- Brief
Your output should be the listing itself, repeated exactly.

- Records for this exercise
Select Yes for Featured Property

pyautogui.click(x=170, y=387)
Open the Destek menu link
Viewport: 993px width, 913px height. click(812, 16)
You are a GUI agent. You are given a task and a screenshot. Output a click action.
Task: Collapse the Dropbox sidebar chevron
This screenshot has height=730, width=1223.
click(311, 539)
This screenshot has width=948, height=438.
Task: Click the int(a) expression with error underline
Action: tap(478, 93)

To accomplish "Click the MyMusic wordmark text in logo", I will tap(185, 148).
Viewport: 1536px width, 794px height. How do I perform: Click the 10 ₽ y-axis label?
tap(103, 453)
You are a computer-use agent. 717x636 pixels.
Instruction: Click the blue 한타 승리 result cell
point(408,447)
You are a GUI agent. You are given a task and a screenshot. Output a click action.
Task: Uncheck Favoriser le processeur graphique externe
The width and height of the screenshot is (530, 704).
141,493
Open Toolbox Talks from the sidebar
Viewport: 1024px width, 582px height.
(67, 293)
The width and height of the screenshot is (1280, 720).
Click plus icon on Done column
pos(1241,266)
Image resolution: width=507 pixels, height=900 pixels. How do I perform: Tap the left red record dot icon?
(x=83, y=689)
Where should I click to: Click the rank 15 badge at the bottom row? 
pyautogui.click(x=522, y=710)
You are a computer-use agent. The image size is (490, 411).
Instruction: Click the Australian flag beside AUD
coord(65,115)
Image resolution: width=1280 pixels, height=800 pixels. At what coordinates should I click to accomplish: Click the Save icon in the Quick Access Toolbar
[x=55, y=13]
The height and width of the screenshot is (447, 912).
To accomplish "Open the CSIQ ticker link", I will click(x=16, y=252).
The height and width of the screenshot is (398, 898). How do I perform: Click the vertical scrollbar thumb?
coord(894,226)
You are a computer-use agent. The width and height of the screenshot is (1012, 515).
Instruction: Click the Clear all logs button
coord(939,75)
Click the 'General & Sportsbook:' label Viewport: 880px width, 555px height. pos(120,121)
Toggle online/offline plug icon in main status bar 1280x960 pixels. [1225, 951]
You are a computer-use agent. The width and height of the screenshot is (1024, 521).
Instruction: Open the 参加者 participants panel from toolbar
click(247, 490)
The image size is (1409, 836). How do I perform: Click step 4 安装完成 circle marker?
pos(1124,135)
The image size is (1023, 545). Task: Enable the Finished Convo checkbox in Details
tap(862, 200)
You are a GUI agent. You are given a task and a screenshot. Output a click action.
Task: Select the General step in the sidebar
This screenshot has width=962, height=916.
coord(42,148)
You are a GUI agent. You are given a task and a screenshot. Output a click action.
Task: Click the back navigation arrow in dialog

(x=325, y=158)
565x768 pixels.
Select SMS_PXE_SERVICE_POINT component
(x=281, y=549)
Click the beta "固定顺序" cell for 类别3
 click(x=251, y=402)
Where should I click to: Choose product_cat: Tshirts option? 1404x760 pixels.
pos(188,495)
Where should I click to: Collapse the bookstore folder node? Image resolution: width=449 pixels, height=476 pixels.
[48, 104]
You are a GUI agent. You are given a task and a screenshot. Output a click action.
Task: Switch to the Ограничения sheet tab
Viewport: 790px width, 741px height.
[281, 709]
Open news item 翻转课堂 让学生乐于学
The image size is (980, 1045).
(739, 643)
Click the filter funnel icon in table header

- Answer space
Select Yes for Featured Property

pyautogui.click(x=170, y=387)
Open the Destek menu link
Viewport: 993px width, 913px height. click(812, 16)
You are a GUI agent. You are given a task and a screenshot. Output a click action.
Task: Collapse the Dropbox sidebar chevron
This screenshot has height=730, width=1223.
click(311, 539)
This screenshot has width=948, height=438.
Task: Click the int(a) expression with error underline
Action: tap(478, 93)

To accomplish "Click the MyMusic wordmark text in logo", I will tap(185, 148).
Viewport: 1536px width, 794px height. How do I perform: Click the 10 ₽ y-axis label?
tap(103, 453)
You are a computer-use agent. 717x636 pixels.
Instruction: Click the blue 한타 승리 result cell
point(408,447)
You are a GUI agent. You are given a task and a screenshot. Output a click action.
Task: Uncheck Favoriser le processeur graphique externe
The width and height of the screenshot is (530, 704).
141,493
Open Toolbox Talks from the sidebar
Viewport: 1024px width, 582px height.
(67, 293)
The width and height of the screenshot is (1280, 720).
Click plus icon on Done column
pos(1241,266)
Image resolution: width=507 pixels, height=900 pixels. How do I perform: Tap the left red record dot icon?
(x=83, y=689)
Where should I click to: Click the rank 15 badge at the bottom row? 
pyautogui.click(x=522, y=710)
You are a computer-use agent. The image size is (490, 411).
Instruction: Click the Australian flag beside AUD
coord(65,115)
Image resolution: width=1280 pixels, height=800 pixels. At what coordinates should I click to accomplish: Click the Save icon in the Quick Access Toolbar
[x=55, y=13]
The height and width of the screenshot is (447, 912).
To accomplish "Open the CSIQ ticker link", I will click(x=16, y=252).
The height and width of the screenshot is (398, 898). How do I perform: Click the vertical scrollbar thumb?
coord(894,226)
You are a computer-use agent. The width and height of the screenshot is (1012, 515).
Instruction: Click the Clear all logs button
coord(939,75)
Click the 'General & Sportsbook:' label Viewport: 880px width, 555px height. pos(120,121)
Toggle online/offline plug icon in main status bar 1280x960 pixels. [1225, 951]
You are a computer-use agent. The width and height of the screenshot is (1024, 521).
Instruction: Open the 参加者 participants panel from toolbar
click(247, 490)
The image size is (1409, 836). How do I perform: Click step 4 安装完成 circle marker?
pos(1124,135)
The image size is (1023, 545). Task: Enable the Finished Convo checkbox in Details
tap(862, 200)
You are a GUI agent. You are given a task and a screenshot. Output a click action.
Task: Select the General step in the sidebar
This screenshot has width=962, height=916.
coord(42,148)
You are a GUI agent. You are given a task and a screenshot. Output a click action.
Task: Click the back navigation arrow in dialog

(x=325, y=158)
565x768 pixels.
Select SMS_PXE_SERVICE_POINT component
(x=281, y=549)
Click the beta "固定顺序" cell for 类别3
 click(x=251, y=402)
Where should I click to: Choose product_cat: Tshirts option? 1404x760 pixels.
pos(188,495)
Where should I click to: Collapse the bookstore folder node? Image resolution: width=449 pixels, height=476 pixels.
[48, 104]
You are a GUI agent. You are given a task and a screenshot. Output a click action.
Task: Switch to the Ограничения sheet tab
Viewport: 790px width, 741px height.
[281, 709]
Open news item 翻转课堂 让学生乐于学
The image size is (980, 1045).
(739, 643)
Click the filter funnel icon in table header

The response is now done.